WHAT IS BEING ASKED: Only lines with the word "input" are wanted; copy each of them from the listing below.

SOURCE RECORDS:
***
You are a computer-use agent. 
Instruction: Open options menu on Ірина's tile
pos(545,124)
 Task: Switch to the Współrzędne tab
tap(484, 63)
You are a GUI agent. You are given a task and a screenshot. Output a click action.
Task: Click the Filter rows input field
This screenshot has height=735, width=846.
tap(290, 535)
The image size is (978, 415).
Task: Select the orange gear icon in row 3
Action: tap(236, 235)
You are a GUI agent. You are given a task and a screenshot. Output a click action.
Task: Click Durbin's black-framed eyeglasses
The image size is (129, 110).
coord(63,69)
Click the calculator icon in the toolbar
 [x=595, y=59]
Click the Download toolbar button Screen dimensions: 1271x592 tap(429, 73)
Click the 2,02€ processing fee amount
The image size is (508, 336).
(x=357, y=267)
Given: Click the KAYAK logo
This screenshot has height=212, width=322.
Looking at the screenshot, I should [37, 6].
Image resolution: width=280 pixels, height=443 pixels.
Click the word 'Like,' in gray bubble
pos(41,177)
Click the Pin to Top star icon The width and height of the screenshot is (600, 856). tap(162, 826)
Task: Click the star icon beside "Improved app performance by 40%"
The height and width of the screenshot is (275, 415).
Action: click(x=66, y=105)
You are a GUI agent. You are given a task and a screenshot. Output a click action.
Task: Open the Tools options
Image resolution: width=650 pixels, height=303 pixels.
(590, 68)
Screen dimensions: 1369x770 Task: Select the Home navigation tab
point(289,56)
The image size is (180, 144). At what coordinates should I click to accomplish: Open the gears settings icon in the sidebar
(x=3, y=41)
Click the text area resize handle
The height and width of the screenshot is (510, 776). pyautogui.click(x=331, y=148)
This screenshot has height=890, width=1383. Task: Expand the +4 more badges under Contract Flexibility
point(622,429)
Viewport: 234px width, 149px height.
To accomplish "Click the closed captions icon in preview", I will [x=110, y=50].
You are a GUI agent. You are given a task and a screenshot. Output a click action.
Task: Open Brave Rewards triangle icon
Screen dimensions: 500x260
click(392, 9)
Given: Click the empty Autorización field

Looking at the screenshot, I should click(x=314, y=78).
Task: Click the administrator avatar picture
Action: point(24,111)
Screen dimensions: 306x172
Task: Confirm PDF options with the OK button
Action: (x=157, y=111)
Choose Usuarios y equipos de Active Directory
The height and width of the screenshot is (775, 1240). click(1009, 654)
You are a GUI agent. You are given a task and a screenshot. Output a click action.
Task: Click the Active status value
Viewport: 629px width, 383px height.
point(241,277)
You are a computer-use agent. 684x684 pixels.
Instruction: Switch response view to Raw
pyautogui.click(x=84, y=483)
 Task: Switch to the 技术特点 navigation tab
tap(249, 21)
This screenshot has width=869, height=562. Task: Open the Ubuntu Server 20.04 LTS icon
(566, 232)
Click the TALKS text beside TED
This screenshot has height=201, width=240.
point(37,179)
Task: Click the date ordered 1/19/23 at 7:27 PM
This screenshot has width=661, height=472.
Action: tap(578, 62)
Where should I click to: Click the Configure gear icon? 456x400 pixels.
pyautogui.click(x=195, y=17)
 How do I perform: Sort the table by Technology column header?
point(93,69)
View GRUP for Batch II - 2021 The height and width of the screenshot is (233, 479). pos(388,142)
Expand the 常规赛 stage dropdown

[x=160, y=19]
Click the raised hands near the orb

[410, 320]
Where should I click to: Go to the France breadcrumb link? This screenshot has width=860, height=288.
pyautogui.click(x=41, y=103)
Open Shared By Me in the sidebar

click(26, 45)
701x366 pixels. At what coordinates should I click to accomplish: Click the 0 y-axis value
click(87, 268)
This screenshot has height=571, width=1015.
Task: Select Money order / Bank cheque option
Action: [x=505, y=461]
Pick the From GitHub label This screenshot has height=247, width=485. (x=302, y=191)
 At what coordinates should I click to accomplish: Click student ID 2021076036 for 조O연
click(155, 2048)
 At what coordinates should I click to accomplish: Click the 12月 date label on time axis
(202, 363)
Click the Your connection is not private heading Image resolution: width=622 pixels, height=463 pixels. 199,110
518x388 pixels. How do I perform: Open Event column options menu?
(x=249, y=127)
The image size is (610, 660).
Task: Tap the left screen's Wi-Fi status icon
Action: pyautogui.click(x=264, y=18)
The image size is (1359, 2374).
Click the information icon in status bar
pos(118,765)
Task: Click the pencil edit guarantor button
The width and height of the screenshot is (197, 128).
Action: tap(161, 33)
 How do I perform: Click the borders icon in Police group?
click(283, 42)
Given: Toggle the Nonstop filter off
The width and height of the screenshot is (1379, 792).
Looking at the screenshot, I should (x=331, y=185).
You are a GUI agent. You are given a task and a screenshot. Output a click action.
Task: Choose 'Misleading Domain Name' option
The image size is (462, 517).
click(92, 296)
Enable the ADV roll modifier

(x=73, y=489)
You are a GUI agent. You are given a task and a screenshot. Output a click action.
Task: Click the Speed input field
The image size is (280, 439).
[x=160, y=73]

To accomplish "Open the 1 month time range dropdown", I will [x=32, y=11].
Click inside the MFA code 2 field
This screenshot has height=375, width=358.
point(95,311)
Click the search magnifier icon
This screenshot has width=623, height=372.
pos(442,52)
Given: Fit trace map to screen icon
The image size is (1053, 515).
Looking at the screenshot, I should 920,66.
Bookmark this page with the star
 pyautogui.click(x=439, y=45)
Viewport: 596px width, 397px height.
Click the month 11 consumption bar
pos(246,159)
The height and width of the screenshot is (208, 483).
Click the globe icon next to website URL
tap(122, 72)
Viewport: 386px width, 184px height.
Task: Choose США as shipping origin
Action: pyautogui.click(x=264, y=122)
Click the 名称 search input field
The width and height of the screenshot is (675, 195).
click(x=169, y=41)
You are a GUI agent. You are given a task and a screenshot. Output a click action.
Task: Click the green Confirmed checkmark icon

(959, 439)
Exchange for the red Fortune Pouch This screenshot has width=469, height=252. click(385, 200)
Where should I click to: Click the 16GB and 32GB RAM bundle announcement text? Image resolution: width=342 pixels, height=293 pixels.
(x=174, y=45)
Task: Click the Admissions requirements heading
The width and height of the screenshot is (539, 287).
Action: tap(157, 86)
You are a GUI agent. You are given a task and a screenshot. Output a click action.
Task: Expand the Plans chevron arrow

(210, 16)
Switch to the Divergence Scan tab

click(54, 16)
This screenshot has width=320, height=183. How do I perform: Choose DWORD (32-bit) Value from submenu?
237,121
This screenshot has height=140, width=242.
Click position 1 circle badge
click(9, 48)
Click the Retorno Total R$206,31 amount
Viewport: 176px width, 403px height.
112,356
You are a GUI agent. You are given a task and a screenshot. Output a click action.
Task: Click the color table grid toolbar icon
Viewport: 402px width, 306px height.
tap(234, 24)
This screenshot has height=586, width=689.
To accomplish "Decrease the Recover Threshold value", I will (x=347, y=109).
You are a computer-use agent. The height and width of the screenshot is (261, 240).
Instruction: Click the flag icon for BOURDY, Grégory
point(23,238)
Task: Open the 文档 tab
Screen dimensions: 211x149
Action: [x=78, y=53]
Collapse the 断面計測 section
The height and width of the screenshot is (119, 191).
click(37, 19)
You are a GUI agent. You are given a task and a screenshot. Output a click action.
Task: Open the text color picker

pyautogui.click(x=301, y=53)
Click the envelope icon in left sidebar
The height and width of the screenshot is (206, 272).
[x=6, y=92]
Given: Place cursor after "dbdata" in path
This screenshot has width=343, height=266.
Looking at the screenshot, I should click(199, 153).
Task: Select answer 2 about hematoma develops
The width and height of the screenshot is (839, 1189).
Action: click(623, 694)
***
EXERCISE SOLUTION:
Task: Click the Filter rows input field
Task: Click the Speed input field
Click the 名称 search input field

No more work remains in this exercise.